Klingt, als hätten die E-Maschinen noch einige Entwicklungsschritte vor sich. „Der Hydraulikzylinder bleibt aber, den kann man hinsichtlich der ausgeübten Kraft und Robustheit nicht ersetzen“, erläutert Peitsmeyer. Zwar gibt es schon Hydrauliksysteme, in denen mehrere Ölpumpen die Verluste minimieren, allerdings sind diese so teuer, dass sie sich für den Einsatz in manchen Anwendungen nicht lohnen. Um die Leistung der aktuellen Hydrauliken in E-Maschinen zu verbessern, rät Peitsmeyer stattdessen zu sogenannten „Power on demand“-Lösungen. Dabei handelt es sich um nachrüstbare Elemente, die den E-Antrieb der Pumpe effizienter machen, sodass diese nur so viel Leistung aus dem Netz zieht, wie sie gerade braucht.
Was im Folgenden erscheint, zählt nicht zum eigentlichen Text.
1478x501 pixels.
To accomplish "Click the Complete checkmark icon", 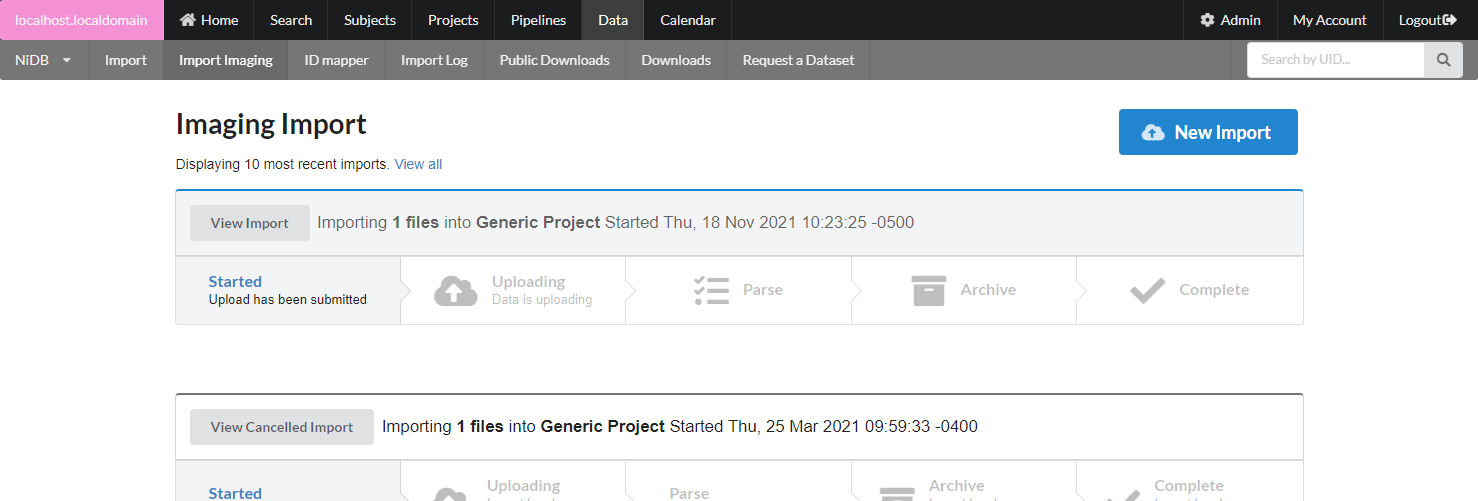I will [1147, 290].
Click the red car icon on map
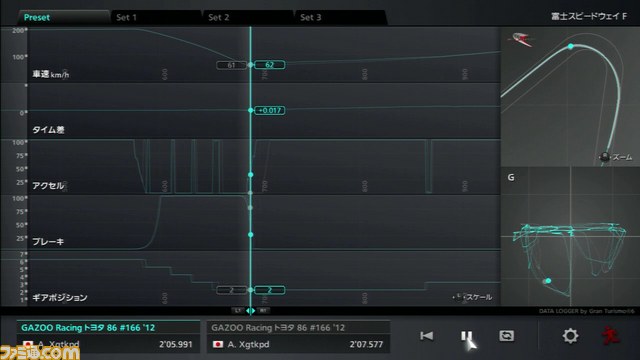Image resolution: width=640 pixels, height=360 pixels. pos(521,39)
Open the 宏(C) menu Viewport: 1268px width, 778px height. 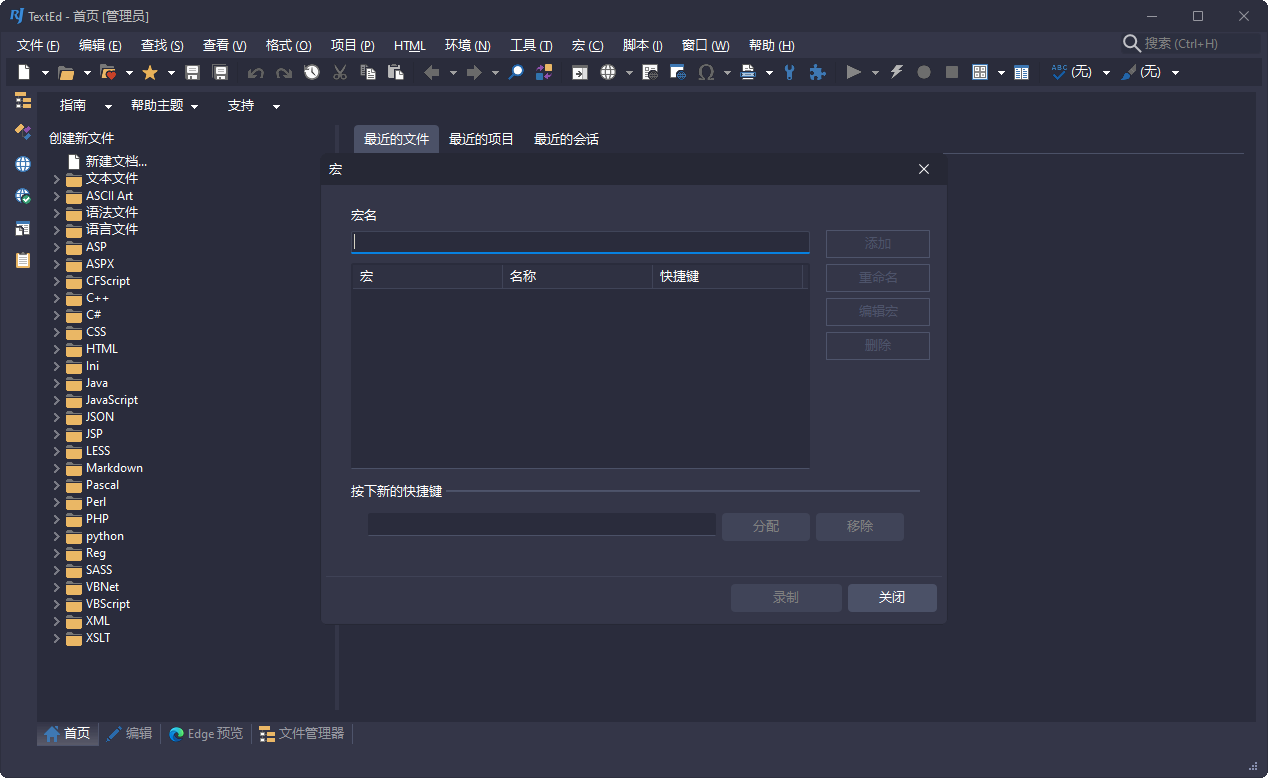coord(587,46)
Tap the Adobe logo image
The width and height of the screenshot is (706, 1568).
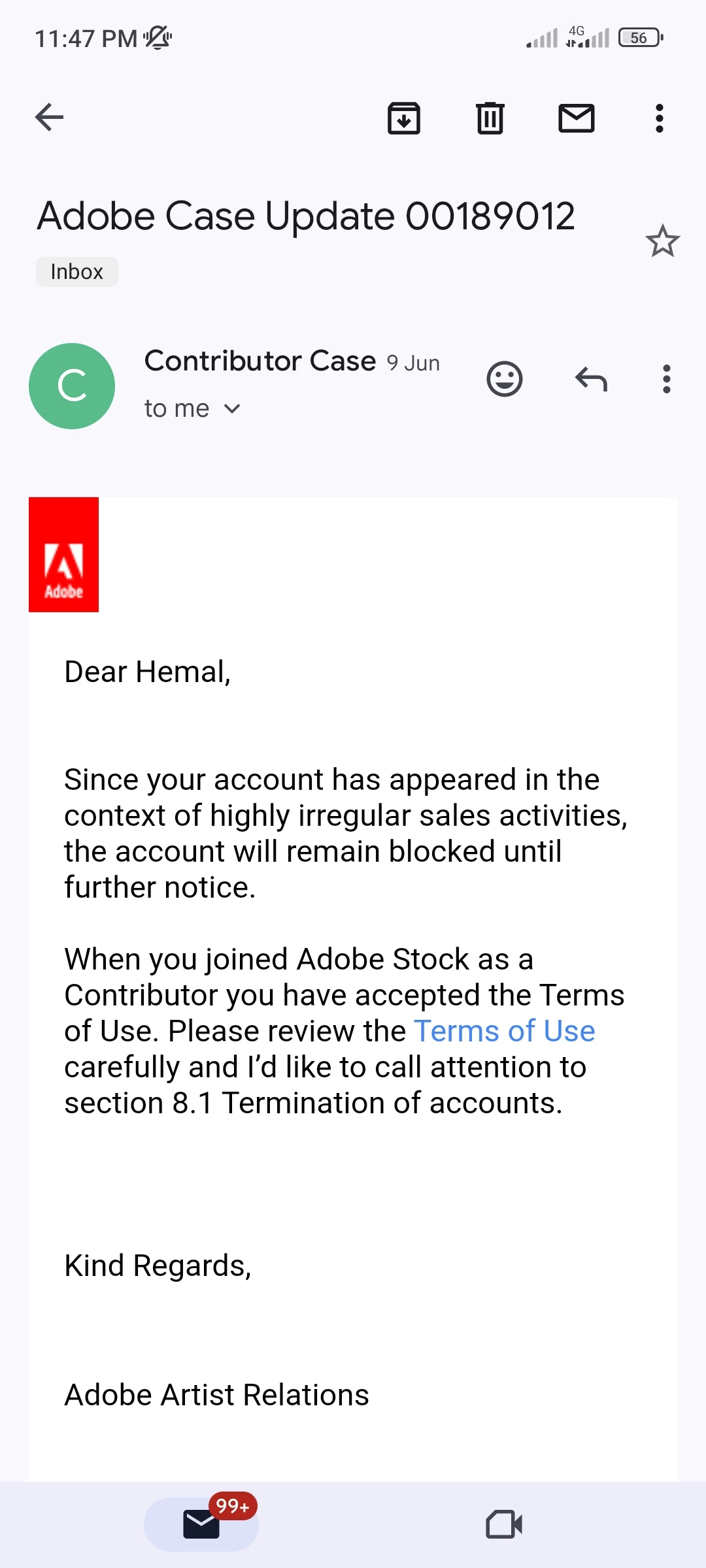coord(64,555)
Solche Lösungen seien auch für die Anforderungen verschiedenster Anbaugeräte anpassbar und damit für den Bauhof interessant.

Bis die E-Maschinen vom Hersteller aus effizienter werden, gibt es also durchaus Maßnahmen, mit denen sich der Betrieb verbessern lässt. Abschreiben müssen Anwender die nachhaltigen Alternativen deswegen noch nicht.